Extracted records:
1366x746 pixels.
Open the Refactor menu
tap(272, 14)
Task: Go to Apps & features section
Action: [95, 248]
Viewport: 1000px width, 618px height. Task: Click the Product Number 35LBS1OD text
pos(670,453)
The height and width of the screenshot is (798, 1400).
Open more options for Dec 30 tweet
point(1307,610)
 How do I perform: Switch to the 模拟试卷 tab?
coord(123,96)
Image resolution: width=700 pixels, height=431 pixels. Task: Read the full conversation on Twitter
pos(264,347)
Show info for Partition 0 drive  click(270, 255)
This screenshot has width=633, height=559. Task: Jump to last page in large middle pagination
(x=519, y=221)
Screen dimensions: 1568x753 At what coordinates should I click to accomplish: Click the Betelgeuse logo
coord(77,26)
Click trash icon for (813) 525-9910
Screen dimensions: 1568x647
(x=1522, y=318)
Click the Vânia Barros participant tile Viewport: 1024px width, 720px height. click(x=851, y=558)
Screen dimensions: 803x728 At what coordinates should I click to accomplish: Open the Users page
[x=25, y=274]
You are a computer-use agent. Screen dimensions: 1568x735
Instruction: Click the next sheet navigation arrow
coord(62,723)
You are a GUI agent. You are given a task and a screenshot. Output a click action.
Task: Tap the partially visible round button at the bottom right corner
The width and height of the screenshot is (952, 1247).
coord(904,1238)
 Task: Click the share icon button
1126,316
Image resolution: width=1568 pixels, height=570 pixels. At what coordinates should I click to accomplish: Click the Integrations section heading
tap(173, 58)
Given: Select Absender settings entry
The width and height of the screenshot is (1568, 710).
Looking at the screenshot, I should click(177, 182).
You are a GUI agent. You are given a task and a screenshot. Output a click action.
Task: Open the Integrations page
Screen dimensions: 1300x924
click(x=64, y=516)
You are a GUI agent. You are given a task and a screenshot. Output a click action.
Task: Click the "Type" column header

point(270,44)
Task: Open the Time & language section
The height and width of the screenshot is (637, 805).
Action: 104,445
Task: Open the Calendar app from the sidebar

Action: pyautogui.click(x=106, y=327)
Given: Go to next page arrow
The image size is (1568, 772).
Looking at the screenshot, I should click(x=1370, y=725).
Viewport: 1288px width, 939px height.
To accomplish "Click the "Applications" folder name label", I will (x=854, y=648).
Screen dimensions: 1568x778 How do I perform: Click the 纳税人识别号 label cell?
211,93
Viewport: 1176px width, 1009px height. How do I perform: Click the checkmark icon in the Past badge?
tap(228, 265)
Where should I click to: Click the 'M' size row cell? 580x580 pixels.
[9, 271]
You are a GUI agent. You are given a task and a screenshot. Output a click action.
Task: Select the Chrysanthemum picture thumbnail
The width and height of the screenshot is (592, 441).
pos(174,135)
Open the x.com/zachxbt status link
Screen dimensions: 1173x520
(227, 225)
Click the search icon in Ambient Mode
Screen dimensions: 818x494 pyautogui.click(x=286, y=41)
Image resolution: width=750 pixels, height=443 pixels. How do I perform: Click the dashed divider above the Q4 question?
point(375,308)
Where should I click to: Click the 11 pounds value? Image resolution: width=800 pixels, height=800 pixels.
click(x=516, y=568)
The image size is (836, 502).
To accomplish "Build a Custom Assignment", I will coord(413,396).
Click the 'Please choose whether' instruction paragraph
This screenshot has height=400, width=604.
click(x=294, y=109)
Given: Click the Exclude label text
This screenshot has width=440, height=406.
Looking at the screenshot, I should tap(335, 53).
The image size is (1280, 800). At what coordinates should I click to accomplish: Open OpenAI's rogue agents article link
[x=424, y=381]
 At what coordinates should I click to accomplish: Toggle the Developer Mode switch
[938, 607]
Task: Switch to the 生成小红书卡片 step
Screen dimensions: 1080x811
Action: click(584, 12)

> [About this exercise]: Retype, exactly and in full, the lines above from the one containing "Open more options for Dec 30 tweet" through the one containing "You are a computer-use".

> [Result below]:
Open more options for Dec 30 tweet
point(1307,610)
 How do I perform: Switch to the 模拟试卷 tab?
coord(123,96)
Image resolution: width=700 pixels, height=431 pixels. Task: Read the full conversation on Twitter
pos(264,347)
Show info for Partition 0 drive  click(270, 255)
This screenshot has width=633, height=559. Task: Jump to last page in large middle pagination
(x=519, y=221)
Screen dimensions: 1568x753 At what coordinates should I click to accomplish: Click the Betelgeuse logo
coord(77,26)
Click trash icon for (813) 525-9910
Screen dimensions: 1568x647
(x=1522, y=318)
Click the Vânia Barros participant tile Viewport: 1024px width, 720px height. click(x=851, y=558)
Screen dimensions: 803x728 At what coordinates should I click to accomplish: Open the Users page
[x=25, y=274]
You are a computer-use agent. Screen dimensions: 1568x735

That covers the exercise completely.